(begin)

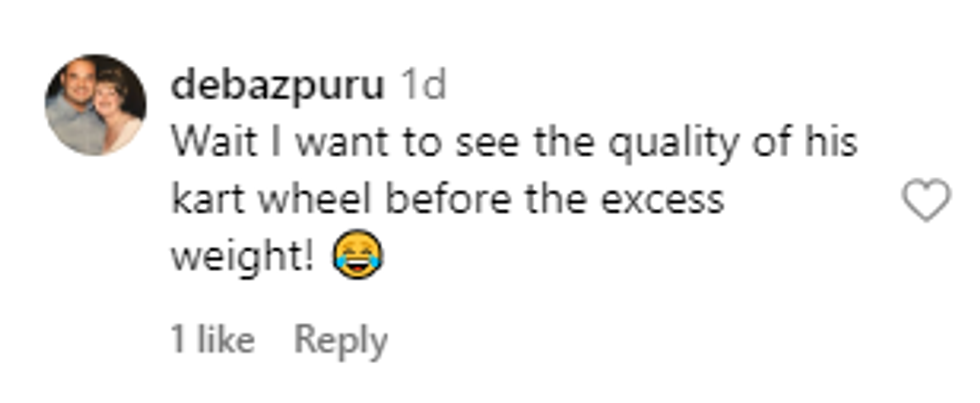
Task: Click the word 'the' before 'quality'
Action: coord(563,143)
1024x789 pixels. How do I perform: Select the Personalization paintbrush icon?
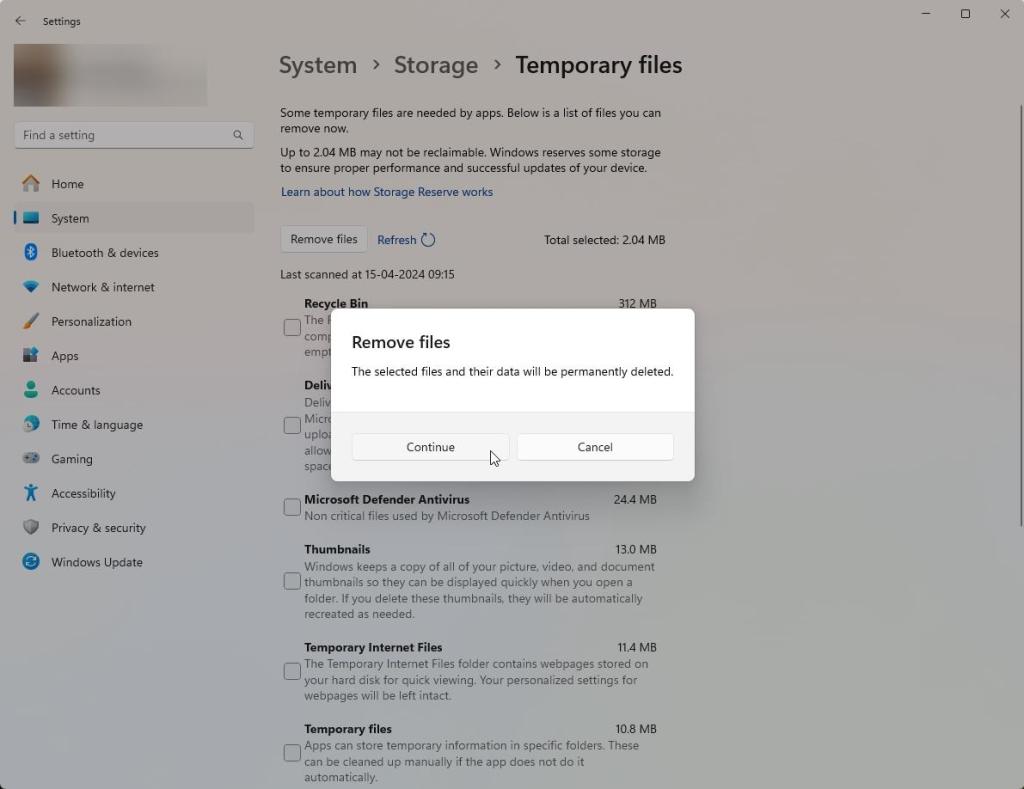tap(31, 322)
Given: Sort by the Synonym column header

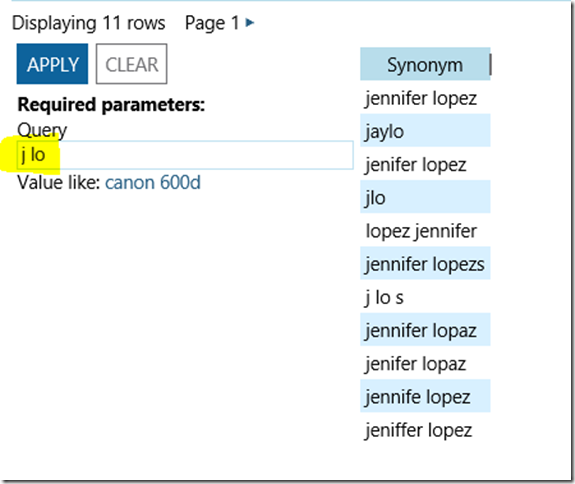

(end)

JOB >>
Reproduce every line of the material above word for word, omitting the pictures.

SOLUTION TO THE PROBLEM >>
Task: Click the word 'the' before 'quality'
Action: coord(563,143)
1024x789 pixels. How do I perform: Select the Personalization paintbrush icon?
tap(31, 322)
Given: Sort by the Synonym column header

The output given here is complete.